Task item: Search the data for the string "column" and gather each line it is in.

(Excerpted data)

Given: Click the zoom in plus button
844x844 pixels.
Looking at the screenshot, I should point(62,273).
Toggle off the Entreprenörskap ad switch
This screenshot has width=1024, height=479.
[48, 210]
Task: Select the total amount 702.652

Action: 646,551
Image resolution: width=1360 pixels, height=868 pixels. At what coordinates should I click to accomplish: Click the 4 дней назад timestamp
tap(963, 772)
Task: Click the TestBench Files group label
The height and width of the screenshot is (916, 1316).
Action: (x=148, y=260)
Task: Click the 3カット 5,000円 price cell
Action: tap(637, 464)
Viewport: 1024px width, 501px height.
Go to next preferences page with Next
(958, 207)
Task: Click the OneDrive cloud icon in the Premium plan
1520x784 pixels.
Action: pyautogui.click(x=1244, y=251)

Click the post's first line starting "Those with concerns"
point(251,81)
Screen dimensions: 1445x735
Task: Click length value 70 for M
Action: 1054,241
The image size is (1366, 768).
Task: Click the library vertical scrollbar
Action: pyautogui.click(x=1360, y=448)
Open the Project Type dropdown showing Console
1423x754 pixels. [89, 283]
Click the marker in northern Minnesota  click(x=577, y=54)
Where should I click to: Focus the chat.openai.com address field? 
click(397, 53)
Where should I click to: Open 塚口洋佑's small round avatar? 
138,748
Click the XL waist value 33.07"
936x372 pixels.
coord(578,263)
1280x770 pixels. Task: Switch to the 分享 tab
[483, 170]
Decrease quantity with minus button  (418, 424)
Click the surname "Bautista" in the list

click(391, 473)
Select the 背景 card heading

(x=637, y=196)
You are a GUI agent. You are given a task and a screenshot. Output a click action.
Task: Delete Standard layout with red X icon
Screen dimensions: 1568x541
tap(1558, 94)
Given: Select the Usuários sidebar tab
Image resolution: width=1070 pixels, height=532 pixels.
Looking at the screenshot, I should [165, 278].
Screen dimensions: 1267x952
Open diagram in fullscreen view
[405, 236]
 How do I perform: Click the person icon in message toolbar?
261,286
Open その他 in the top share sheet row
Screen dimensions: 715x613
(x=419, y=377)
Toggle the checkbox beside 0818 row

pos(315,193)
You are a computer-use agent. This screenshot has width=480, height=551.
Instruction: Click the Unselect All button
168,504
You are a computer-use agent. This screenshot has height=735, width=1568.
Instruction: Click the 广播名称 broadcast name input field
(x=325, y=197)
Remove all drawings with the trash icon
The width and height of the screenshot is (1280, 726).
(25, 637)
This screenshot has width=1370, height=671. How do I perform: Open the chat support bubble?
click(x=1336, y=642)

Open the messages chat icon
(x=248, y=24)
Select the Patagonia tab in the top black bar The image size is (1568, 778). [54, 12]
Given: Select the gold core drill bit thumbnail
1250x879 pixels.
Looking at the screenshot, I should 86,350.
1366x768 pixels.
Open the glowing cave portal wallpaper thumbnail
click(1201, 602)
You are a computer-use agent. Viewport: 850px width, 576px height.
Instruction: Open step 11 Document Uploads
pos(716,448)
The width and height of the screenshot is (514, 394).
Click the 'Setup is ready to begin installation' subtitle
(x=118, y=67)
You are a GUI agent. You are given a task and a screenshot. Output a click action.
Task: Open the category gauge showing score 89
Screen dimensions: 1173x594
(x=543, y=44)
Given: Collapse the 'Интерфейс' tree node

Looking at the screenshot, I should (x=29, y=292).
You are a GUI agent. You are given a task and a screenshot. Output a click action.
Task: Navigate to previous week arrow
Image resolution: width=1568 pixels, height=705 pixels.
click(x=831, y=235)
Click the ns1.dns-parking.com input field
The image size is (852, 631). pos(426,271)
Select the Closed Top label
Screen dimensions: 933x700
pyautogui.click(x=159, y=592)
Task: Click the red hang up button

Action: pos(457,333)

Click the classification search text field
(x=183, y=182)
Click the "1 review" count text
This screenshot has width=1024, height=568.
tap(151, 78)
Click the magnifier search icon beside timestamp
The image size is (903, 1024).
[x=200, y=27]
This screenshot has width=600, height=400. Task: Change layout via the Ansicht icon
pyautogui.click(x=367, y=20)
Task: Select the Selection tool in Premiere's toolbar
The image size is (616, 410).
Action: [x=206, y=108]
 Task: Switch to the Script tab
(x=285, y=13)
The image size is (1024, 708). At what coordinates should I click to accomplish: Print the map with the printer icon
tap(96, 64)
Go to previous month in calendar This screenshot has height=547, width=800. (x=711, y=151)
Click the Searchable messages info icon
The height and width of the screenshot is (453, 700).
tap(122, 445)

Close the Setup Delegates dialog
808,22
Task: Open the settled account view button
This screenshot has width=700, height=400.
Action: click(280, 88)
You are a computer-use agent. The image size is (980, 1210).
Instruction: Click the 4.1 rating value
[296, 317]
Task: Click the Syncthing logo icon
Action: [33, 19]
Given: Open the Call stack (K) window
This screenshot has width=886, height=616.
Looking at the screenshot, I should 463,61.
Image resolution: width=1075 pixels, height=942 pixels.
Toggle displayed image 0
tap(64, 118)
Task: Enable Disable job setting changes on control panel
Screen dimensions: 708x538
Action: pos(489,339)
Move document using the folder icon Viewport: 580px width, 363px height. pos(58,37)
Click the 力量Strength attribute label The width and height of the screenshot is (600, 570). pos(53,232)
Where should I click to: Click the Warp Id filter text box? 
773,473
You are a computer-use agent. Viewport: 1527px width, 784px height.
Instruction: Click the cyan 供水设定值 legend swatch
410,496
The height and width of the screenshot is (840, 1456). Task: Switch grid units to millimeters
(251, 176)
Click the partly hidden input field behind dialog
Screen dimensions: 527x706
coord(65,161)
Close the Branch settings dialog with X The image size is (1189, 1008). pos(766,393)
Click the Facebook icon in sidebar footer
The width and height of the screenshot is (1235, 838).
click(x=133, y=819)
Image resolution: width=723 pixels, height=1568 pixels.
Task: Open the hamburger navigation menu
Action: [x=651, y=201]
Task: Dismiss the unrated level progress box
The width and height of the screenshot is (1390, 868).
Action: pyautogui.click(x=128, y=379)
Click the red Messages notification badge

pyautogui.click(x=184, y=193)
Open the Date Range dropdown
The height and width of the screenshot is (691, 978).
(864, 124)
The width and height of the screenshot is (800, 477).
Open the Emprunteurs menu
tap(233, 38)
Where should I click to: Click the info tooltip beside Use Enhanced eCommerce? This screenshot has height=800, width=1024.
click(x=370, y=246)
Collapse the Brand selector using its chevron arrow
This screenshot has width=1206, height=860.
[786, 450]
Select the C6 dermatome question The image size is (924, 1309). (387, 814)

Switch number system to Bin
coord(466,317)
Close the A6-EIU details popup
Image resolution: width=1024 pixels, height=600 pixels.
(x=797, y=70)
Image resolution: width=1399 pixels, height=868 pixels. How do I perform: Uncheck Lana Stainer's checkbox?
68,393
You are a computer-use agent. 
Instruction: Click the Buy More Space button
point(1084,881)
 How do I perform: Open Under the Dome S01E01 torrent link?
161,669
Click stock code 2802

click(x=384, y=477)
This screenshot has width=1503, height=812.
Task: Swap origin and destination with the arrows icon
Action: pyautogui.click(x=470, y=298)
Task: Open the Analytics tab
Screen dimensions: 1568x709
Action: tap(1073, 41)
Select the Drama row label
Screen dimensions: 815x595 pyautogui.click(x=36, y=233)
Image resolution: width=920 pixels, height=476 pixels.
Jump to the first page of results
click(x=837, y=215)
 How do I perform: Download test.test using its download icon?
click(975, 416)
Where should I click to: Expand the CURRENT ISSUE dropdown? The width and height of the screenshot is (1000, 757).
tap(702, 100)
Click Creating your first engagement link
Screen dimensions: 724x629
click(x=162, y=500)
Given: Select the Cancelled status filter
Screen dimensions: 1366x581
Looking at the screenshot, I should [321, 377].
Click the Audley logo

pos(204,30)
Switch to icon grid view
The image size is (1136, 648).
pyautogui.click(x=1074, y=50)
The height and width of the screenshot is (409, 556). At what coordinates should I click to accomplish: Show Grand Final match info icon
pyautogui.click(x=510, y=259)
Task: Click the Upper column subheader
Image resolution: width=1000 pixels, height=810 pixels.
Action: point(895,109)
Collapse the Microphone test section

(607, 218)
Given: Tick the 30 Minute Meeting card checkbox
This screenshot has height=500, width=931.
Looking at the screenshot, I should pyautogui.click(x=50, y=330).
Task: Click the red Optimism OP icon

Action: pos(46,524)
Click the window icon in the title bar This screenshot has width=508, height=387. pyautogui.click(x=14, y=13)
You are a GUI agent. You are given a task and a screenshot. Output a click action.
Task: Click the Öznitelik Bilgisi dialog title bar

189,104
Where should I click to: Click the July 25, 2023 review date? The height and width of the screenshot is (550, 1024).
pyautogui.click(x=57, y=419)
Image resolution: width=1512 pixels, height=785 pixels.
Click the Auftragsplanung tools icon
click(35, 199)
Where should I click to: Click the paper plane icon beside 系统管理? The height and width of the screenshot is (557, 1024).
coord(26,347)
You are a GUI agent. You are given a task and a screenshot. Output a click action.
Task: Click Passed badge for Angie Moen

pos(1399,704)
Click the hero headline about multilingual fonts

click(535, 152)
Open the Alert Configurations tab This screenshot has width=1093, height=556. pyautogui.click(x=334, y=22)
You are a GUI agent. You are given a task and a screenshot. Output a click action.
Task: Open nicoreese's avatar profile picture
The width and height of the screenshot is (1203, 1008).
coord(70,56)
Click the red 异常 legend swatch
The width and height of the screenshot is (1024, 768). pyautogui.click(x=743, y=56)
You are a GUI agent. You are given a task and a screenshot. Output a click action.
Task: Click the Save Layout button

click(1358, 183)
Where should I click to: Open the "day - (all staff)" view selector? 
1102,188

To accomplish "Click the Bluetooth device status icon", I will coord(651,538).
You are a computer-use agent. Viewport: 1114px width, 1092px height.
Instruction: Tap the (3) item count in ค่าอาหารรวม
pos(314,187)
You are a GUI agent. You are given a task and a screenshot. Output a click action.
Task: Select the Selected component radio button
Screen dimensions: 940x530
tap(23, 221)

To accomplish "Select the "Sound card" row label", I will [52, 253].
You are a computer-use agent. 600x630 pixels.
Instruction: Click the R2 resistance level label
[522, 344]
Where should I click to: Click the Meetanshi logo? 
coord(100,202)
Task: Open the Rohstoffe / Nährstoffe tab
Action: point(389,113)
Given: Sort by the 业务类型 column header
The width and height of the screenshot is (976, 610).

(End Excerpted data)

Response box:
Task: Click the Upper column subheader
Given: Sort by the 业务类型 column header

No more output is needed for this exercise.